The Summit’s first technical panel, ‘AI Beyond The Hype’, saw experts from Genpact, Voyager Labs, Wysdom.AI, Automation Anywhere, PwC, Element AI, Tractica, and The Carlyle Group come together to look at AI in relation to practical case studies in order to demonstrate the real, pragmatic ROI applications that their organisations are using today.

Surabhi Gupta, Director of Engineering at Airbnb, demonstrated how Airbnb has for some years been using machine learning to improve machine learning and offer ultra-personalized travel options to their users. AI Business recently caught up with Surabhi in a Q&A, where she provided exclusive insights into the real-world value of machine learning: “As these technologies continue to grow, it is critical that we learn and work together so that when we build the best technology, it has the ability to improve lives, build communities, and further human connections.”

Stream S

In what is perhaps the most hands-on element of The AI Summit, Stream S gave delegates the opportunity to attend workshops and roundtables that not only examine AI use cases at the granular level, but train them directly in how they can deploy the technology in their organisations today. These included ‘Architecting Disruption’ with experts from IBM, lessons on scaling AI across the enterprise with C3 IoT, ‘An Introduction to Deep Learning Concepts’ with Amazon Web Services, and much, much more.

Ekta Sahasi, VP of Konica Minolta’s US Business Innovation Center, argued earlier this month that business leaders need clear use cases and strategies to solve business problems. “Most—if not all—enterprises recognise that AI will fundamentally transform their business in the coming years.

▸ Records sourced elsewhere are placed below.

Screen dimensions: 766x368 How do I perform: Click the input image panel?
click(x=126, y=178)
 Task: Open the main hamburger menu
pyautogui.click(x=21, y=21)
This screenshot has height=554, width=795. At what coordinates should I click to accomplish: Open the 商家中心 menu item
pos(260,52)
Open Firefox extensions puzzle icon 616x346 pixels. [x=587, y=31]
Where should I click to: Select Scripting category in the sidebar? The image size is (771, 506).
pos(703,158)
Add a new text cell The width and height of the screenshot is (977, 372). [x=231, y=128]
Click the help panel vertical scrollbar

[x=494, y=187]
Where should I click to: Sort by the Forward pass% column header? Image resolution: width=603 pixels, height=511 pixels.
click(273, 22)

However, not all business leaders understand what to do with this information,” she said. “To some extent, there is a ‘fear of missing out’ that drives some companies to define an AI strategy simply for the sake of having one. In reality, these strategies should not start with AI, but with a core business challenge.” Jean Marc Momessin, New Ventures Lead at Konica Minolta, provided business leaders with the tools to do exactly this in his workshop detailing how businesses can develop their own AI commercialization approaches.

The AI Summit Expo Hall

In the expo area, it was a different story altogether. Companies from all sectors set up booths where attendees could witness live demos and network first-hand with the people making AI work for everyone. Facial recognition tools scanned punters’ emotions (and ages), robots roamed the hall, and live tech demos took place on stage in the Demo Zone for anyone to attend. The atmosphere was truly alive here. The expo area served as the Summit’s bustling networking hub, where attendees could speak directly to the companies that have been working with AI for a number of years in order to make connections and learn from their experiences first-hand in order to better approach their respective business challenges in the future.

What happened here yesterday has set the tone for not only the rest of the AI Summit, but perhaps the future of industry and the economy itself. Day 2 is just about to kick off, and we can’t wait to see what happens next.